> **Task**: Where the line with "has width=646, height=300." appears below, start writing out lines exactly, and finish with the line with "Select the Total Geral 418,80 € cell", which is included; write out nothing else.

═════ Data supplied ═════

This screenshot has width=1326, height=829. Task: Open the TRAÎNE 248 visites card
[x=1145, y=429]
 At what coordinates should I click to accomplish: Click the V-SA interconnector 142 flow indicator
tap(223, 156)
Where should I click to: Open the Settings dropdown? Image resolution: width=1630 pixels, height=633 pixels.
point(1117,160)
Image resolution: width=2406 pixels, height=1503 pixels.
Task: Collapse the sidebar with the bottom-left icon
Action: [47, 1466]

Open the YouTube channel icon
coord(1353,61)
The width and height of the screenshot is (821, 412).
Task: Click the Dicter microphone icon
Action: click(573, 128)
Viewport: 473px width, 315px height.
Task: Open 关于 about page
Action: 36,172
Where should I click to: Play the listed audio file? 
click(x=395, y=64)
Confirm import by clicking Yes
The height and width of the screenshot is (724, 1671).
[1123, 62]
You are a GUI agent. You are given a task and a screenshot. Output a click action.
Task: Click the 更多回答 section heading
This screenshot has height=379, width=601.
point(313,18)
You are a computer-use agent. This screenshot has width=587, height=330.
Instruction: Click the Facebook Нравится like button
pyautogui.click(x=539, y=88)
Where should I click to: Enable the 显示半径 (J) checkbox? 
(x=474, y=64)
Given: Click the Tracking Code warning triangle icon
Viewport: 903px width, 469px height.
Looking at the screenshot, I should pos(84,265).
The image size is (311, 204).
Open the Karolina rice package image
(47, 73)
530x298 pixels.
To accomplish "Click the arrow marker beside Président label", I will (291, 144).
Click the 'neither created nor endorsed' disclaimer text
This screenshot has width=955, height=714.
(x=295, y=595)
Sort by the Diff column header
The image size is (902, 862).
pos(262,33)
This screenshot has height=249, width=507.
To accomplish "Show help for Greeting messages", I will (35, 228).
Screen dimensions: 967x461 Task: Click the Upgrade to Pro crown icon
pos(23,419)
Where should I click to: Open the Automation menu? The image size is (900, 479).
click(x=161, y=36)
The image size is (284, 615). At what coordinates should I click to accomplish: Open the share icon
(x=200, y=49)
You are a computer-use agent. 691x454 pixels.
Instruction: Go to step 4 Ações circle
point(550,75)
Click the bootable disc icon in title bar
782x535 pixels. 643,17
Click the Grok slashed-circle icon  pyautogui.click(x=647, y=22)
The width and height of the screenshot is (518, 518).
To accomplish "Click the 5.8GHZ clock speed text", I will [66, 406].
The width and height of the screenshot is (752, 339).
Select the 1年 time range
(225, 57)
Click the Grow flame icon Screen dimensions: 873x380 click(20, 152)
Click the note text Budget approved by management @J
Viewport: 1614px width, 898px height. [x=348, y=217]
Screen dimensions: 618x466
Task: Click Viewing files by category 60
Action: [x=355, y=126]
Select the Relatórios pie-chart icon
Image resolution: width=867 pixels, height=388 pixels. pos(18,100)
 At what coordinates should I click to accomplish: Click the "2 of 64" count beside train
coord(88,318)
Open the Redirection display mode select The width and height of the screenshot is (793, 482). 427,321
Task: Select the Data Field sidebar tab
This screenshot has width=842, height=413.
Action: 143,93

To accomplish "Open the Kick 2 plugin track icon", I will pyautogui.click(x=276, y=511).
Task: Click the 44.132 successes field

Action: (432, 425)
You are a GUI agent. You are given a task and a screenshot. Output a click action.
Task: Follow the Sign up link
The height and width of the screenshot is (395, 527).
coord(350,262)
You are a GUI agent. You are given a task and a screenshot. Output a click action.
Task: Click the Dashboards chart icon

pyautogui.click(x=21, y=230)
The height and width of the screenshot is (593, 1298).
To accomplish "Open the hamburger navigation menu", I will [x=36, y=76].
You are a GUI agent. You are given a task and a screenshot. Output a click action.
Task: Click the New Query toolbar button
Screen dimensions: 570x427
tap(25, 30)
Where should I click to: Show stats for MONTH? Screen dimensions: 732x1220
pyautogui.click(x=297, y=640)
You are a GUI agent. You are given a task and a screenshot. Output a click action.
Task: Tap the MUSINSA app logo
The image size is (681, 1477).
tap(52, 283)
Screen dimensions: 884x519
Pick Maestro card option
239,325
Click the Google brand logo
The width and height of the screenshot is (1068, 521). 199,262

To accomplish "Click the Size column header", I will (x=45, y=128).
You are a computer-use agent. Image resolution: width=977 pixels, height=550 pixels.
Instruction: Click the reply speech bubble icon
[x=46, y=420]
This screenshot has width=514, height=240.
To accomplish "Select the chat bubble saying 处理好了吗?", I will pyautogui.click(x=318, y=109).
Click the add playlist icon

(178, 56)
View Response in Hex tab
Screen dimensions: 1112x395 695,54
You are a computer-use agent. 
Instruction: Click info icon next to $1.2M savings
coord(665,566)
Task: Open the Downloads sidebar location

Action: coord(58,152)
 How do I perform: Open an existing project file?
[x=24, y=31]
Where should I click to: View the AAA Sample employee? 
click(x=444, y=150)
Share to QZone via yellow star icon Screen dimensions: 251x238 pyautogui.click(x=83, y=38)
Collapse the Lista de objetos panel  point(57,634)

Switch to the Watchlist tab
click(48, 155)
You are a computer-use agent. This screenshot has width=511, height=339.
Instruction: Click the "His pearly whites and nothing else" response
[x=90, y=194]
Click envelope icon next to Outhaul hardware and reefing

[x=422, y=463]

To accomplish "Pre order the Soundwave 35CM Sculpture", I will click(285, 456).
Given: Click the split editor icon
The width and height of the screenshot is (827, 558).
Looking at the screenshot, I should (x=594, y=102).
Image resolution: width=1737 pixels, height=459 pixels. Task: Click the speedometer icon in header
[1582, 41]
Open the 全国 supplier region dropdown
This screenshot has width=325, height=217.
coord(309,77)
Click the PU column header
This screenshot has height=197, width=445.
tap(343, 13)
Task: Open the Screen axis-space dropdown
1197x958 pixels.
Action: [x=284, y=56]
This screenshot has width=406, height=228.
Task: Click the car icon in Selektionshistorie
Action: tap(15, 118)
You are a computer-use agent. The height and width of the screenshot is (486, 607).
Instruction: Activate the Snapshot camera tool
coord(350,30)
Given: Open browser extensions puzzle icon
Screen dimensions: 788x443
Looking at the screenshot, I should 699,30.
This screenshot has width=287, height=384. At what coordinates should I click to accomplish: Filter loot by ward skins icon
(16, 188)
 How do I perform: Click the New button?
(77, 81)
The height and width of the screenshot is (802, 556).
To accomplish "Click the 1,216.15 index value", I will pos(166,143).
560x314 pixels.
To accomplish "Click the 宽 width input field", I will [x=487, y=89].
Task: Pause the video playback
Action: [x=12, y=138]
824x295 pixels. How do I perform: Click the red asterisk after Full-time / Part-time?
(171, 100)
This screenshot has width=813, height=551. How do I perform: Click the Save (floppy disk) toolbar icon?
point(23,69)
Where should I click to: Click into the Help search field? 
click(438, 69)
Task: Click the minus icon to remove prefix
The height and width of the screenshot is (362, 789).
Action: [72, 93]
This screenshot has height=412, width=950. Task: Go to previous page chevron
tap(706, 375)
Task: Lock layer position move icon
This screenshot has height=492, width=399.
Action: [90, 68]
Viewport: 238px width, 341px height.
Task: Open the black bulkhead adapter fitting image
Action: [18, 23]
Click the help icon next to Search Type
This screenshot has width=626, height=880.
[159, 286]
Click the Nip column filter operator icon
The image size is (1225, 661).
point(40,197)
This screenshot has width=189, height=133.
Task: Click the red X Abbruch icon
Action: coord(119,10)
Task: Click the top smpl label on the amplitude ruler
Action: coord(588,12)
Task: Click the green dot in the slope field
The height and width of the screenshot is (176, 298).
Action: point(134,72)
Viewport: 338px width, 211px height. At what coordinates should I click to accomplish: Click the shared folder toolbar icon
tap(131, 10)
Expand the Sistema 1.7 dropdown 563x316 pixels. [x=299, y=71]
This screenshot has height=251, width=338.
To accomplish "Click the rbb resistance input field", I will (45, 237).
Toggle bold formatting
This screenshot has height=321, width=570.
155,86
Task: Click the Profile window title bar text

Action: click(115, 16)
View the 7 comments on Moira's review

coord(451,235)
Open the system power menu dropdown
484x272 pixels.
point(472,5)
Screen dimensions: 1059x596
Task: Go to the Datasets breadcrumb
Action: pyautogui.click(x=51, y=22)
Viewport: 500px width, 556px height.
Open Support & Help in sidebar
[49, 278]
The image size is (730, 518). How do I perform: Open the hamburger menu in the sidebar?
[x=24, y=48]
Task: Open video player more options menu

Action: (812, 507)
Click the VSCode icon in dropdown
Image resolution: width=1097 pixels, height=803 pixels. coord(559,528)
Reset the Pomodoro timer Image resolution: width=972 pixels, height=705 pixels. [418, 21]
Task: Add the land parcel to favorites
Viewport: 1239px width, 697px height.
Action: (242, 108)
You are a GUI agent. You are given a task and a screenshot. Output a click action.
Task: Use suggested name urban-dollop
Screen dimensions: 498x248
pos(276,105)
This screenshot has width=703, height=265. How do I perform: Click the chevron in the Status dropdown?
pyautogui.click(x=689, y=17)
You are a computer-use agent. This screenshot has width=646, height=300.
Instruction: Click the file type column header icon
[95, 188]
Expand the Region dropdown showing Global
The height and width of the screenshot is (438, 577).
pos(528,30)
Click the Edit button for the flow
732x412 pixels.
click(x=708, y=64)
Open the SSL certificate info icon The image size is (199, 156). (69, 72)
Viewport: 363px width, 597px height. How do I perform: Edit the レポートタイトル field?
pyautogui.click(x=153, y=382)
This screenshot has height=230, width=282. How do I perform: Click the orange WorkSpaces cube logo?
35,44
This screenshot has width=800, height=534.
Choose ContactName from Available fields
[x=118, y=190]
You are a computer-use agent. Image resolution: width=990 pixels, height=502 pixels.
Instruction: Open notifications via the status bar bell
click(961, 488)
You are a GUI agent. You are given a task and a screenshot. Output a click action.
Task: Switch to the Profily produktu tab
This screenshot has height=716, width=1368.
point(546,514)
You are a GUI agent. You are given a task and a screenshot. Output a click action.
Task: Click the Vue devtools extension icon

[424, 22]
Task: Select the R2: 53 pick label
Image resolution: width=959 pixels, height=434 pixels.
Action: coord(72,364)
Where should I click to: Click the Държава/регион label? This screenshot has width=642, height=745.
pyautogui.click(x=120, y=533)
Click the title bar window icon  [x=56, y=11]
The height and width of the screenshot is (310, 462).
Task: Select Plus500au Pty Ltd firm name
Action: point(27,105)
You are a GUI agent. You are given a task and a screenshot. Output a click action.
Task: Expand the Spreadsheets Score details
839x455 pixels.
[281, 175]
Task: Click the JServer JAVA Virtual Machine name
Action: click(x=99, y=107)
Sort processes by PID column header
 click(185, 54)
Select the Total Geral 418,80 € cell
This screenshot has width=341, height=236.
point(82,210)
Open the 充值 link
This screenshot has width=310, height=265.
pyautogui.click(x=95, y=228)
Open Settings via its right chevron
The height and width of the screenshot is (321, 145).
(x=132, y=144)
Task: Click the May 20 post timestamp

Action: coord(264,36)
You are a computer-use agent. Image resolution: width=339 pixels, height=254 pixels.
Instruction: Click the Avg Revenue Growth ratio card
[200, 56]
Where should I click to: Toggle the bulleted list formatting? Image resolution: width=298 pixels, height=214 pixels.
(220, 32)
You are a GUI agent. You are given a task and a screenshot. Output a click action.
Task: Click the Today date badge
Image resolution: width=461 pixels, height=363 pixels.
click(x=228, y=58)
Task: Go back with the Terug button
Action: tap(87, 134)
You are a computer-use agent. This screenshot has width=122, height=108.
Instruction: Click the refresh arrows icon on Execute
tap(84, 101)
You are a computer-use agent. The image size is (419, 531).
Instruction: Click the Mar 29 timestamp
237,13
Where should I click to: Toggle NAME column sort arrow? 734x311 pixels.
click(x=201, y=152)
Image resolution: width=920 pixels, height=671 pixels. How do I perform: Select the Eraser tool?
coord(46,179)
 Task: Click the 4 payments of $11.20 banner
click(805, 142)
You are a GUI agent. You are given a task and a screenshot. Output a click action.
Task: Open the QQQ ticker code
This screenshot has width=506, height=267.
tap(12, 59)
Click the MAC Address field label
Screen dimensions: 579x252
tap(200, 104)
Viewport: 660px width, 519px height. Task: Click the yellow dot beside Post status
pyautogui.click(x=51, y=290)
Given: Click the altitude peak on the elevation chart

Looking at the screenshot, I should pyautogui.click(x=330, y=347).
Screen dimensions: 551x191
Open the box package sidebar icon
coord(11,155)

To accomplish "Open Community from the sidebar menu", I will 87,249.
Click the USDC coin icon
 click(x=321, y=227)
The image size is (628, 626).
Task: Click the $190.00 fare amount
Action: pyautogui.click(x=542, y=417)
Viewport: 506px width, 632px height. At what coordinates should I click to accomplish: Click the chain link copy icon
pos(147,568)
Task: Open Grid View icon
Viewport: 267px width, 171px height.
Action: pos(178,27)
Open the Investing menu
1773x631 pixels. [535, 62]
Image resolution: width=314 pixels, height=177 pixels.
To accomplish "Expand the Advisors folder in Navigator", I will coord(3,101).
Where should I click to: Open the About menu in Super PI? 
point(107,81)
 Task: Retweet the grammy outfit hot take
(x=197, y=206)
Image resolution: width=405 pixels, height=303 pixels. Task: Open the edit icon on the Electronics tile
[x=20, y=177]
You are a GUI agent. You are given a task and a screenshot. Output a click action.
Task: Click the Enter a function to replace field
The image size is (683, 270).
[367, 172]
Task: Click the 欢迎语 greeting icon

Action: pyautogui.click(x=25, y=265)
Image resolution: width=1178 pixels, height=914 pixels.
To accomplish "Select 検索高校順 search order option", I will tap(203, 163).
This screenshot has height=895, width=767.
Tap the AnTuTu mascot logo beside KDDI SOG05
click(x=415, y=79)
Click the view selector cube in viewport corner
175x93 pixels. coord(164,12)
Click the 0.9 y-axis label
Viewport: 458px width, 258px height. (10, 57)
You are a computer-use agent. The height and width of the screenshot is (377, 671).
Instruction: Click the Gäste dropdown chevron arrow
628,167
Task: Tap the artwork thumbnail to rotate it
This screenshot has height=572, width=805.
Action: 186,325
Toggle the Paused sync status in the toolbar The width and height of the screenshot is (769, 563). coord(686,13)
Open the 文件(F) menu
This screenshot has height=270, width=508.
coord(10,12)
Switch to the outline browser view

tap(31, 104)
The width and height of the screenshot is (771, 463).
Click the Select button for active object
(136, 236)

═════

> **Final answer**:
You are a computer-use agent. This screenshot has width=646, height=300.
Instruction: Click the file type column header icon
[95, 188]
Expand the Region dropdown showing Global
The height and width of the screenshot is (438, 577).
pos(528,30)
Click the Edit button for the flow
732x412 pixels.
click(x=708, y=64)
Open the SSL certificate info icon The image size is (199, 156). (69, 72)
Viewport: 363px width, 597px height. How do I perform: Edit the レポートタイトル field?
pyautogui.click(x=153, y=382)
This screenshot has height=230, width=282. How do I perform: Click the orange WorkSpaces cube logo?
35,44
This screenshot has width=800, height=534.
Choose ContactName from Available fields
[x=118, y=190]
You are a computer-use agent. Image resolution: width=990 pixels, height=502 pixels.
Instruction: Open notifications via the status bar bell
click(961, 488)
You are a GUI agent. You are given a task and a screenshot. Output a click action.
Task: Switch to the Profily produktu tab
This screenshot has height=716, width=1368.
point(546,514)
You are a GUI agent. You are given a task and a screenshot. Output a click action.
Task: Click the Vue devtools extension icon

[424, 22]
Task: Select the R2: 53 pick label
Image resolution: width=959 pixels, height=434 pixels.
Action: coord(72,364)
Where should I click to: Click the Държава/регион label? This screenshot has width=642, height=745.
pyautogui.click(x=120, y=533)
Click the title bar window icon  [x=56, y=11]
The height and width of the screenshot is (310, 462).
Task: Select Plus500au Pty Ltd firm name
Action: point(27,105)
You are a GUI agent. You are given a task and a screenshot. Output a click action.
Task: Expand the Spreadsheets Score details
839x455 pixels.
[281, 175]
Task: Click the JServer JAVA Virtual Machine name
Action: click(x=99, y=107)
Sort processes by PID column header
 click(185, 54)
Select the Total Geral 418,80 € cell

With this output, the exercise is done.